Here is another example, this web page uses the english alphabet and english words. So does the new york times website, does that make this website the new york times? No they just share the same alphabet and language but are otherwise completely different.
C is a general purpose programming language that abstracts the instruction set below it. Can be used for bare metal, can be used to create different and incompatible to each other operating systems, can be used to create video games, etc. All of which use the same basic C language, some common C functions and constructions as well as function calls they have created that are specific to the target application. For each of those platforms you mention or others there may be a set of functions someone chose to create. Just like a handful of people so far including myself have given you the same answer but written it in a different way.

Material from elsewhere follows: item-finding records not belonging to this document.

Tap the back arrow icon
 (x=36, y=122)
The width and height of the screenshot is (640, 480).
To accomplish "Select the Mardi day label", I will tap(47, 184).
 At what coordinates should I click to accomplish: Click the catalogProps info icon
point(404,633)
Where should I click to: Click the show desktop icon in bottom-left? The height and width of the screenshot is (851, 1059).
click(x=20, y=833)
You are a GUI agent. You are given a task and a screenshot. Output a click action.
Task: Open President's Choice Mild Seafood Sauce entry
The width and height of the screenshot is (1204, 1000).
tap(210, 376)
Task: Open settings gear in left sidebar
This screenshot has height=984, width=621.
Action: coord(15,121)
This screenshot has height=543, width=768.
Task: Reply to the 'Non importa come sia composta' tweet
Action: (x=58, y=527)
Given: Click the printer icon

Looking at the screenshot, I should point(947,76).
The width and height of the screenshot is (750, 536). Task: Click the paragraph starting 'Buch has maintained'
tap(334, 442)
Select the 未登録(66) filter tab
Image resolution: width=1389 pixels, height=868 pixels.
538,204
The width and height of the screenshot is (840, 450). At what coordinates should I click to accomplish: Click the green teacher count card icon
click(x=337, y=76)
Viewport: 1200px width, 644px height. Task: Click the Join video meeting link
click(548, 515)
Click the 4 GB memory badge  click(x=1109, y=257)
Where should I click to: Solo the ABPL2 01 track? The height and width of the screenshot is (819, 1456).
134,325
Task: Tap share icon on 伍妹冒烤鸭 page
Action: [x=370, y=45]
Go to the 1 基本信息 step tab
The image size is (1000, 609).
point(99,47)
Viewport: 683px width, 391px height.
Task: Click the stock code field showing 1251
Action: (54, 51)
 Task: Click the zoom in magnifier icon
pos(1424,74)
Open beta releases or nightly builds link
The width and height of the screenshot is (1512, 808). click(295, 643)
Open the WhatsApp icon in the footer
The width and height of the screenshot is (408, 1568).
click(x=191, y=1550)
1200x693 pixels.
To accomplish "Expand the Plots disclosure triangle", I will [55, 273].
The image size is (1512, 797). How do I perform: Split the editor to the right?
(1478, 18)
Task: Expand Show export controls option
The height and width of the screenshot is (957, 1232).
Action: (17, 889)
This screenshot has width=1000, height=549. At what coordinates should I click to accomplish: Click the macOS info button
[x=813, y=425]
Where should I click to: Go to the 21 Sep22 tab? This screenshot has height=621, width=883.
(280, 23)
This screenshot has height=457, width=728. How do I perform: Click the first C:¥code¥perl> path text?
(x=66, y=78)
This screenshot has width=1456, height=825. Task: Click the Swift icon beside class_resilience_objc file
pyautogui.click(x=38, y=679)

Take 100 programmers and isolate them from each other and give them a programming task to solve a particular problem, without completely constraining their programming freedom, and you will get anywhere from 1 to 100 different, incompatible to each other solutions, likely not 1 but several common themes depending on their training and experience, and then variable names and function names that as a set are likely unique to each individual. Take the same boards you are already talking about and you will find that I certainly have my own C code that is incompatible (with the arduino functions) to run on them, as with many others, as well as incompatible with other platforms. That is the beauty of bare metal embedded programming, you are not constrained in any way, you dont have to live within the operating systems standard library calls or the guis limited set of rules, etc. complete freedom.
You may choose, and a high percentage of folks do, to play in someone elses sandbox rather than building your own, meaning use the arduino gui and their C libraries.
You can take the same pc and run different versions of windows it, linux, bsd, and a laundry list of other operating systems which at some level are using C but whose function calls are incompatible with each other. Same hardware and incompatible C, which extends to different hardware, same language, can have compatible or incompatible code. The language in no way makes them compatible.
C is used on these embedded platforms because that is the common practice, there is no other language that can replace C for this. First step for a new processor is assembly of course then almost always is C next, then maybe others if it is powerful enough to run an operating system (linux, bsd, etc). C was invented and hoped to solve the at the time problem of porting code across platforms, and so long as you have an operating system that is the case a C compatible compiler making code that RUNS ON AN OPERATING SYSTEM, will do the standard C file operations and printf and such things. But bare metal is a different story there is no operating system there is often no notion of a file system nor a display, but by common practice there is likely a C compiler which at its roots turns C into target specific assembly language. So we cheat the original idea of C bridging the gap between different computers to aid code portability, and we make because of personal choices of different individuals incompatible library calls for a specific target.